Cactos, imagens de Luiz Gonzaga, Lampião e Maria Bonita decoram as paredes. Do teto, pendem guarda-chuvas coloridos, lembrando o Bar do Cuscuz, tradicional na Paraíba. A cena, porém, está longe do sertão: acontece em plena Paraisópolis, a maior favela de São Paulo, na zona sul da capital.
É nesse cenário que funciona o Forró da Priscila, casa de shows criada por Maria Aparecida Prudêncio da Silva, 37, apelidada de Priscila pelo irmão ainda na infância e conforme é conhecida por todos.
“Meu irmão dizia que Priscila era nome de princesa. Pegou”, brinca a empreendedora, que é devota de Nossa Senhora Aparecida. Nascida em 12 de outubro, ela leva no registro o nome da padroeira do Brasil.
Prestes a completar 19 anos, o local se tornou referência da cultura nordestina e um dos maiores negócios do tipo na capital paulista.
Cerca de 3 mil pessoas frequentam a casa por final de semana @Léu Britto/ Agência Mural
Priscila começou a empreender em uma barraca improvisada, em frente a obras no entorno do Morumbi, onde vendia lanches a operários da construção civil. Hoje, com 500 m² e capacidade para 1.500 pessoas, sua casa de shows recebe mais de 3.000 clientes por semana. “Cerca de 40% vêm de fora da comunidade, a maioria migrantes e filhos de nordestinos”, afirma.
Além de dançar forró ao som de artistas famosos como Toque 10, Companhia do Calypso e Moleca Sem Vergonha, os frequentadores saboreiam caldos de mocotó, quenga e cachaças típicas da região nordeste.
“Sonho em montar um centro nordestino 24 horas em Paraisópolis, com espaço kids e atendentes vestidos de Lampião e Maria Bonita”
A inspiração vem do CTN (Centro de Tradições Nordestinas), um dos maiores espaços voltados à cultura nordestina no Brasil. Fundado em 1991 na zona norte de São Paulo, reúne quiosques, restaurantes típicos, igreja, parque e espaço de shows, atraindo mais de um milhão de visitantes por ano.
Raízes
O primeiro destino da mãe de Priscila, migrante nordestina, foi o Rio de Janeiro, para onde se mudou grávida de apenas dois meses. Deixou a Paraíba em busca de oportunidades, mas, sem perspectivas, acabou voltando ao estado natal, onde registrou o nascimento da filha.
Cinco anos depois, na década de 1990, a família decidiu tentar a vida em outro lugar. Subiram em um pau de arara e se estabeleceram em um barraco de madeira alugado em Paraisópolis
“A gente não sofreu tanto impacto porque tinha muita gente da Paraíba por aqui. Todo mundo falava a língua do nosso ‘país Nordeste’”

# Entradas fornecidas
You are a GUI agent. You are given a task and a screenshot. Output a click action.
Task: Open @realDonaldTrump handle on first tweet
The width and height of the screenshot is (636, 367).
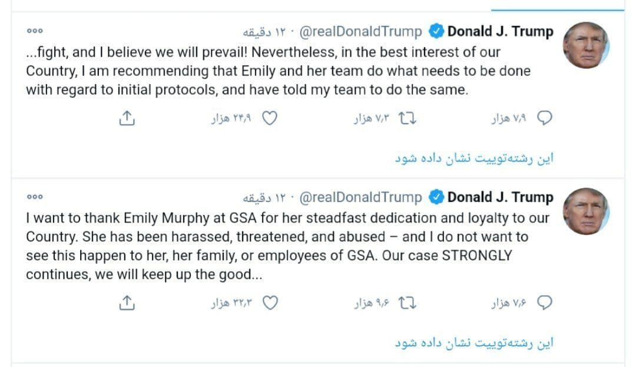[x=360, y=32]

---

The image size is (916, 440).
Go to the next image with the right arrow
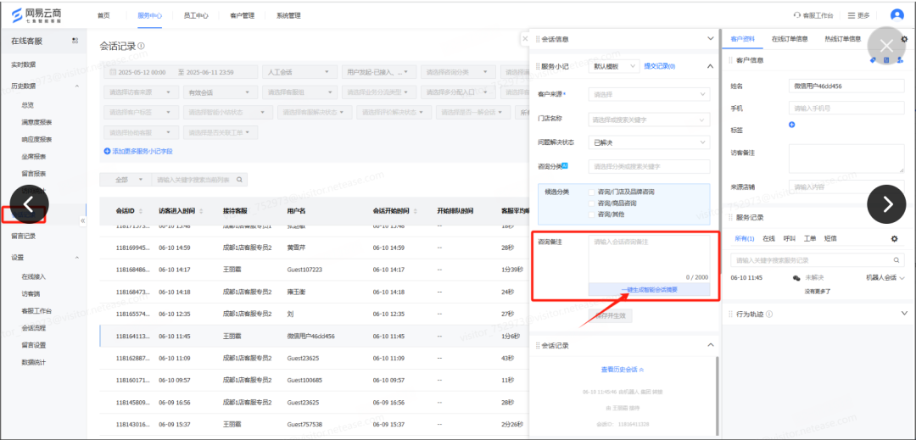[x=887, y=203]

# Conjunto de tarefas
A) Transforme em lista o parágrafo do texto sobre o Forró da Priscila que começa com "Priscila começou a empreender", preservando os fatos principais.
B) Estenda o texto sobre o Forró da Priscila, dando sequência a partir da última frase apresentada.

# Respostas dos problemas
A)
- Priscila começou a empreender em uma barraca improvisada, em frente a obras no entorno do Morumbi, vendendo lanches a operários da construção civil.
- Hoje, sua casa de shows tem 500 m² e capacidade para 1.500 pessoas.
- O local recebe mais de 3.000 clientes por semana.
- Segundo Priscila, cerca de 40% vêm de fora da comunidade, em sua maioria migrantes e filhos de nordestinos.

B)
PARAISÓPOLIS EM NÚMEROS
A maior favela de São Paulo, e terceira do Brasil, tem oficialmente mais de 58 mil habitantes, mas estima-se que ultrapasse 100 mil, em cerca de 21 mil casas. Com 8 mil comércios distribuídos em uma área do tamanho de 97 campos de futebol, a comunidade é formada majoritariamente por migrantes nordestinos e seus descendentes, que representam cerca de 85% da população.
Priscila lembra que, na época, Paraisópolis ainda tinha cara de zona rural. Parecia um grande sítio, com plantações de frutas como abacaxi, criação de gado, rodeios e parquinhos. Essas lembranças marcaram sua infância e despertaram o desejo de empreender em algo que resgatasse a nostalgia nordestina.
Desde cedo, aprendeu com os pais a vender comida nas portas de obra. Aos 11 anos, já ajudava com bolos e salgados.
Como empreendimentos da construção demoravam anos para ser concluído, muitos trabalhadores vinham do nordeste com contratos temporários e se alojavam nos próprios canteiros. Com o tempo, acabam se estabelecendo nas comunidades, como Paraisópolis.
Priscila começou a empreender com a venda de salgados na porta de obras de construções civis @Léu Britto/ Agência Mural
Foi ali que Priscila enxergou uma oportunidade de dar forma ao seu sonho. Começou a oferecer churrasco e cerveja ao fim do expediente, sempre com um forró tocando em uma caixa de som simples, especialmente aos fins de semana.
Aos 18 anos, conseguiu montar seu primeiro bar dentro da favela e atrair ainda mais o público nordestino.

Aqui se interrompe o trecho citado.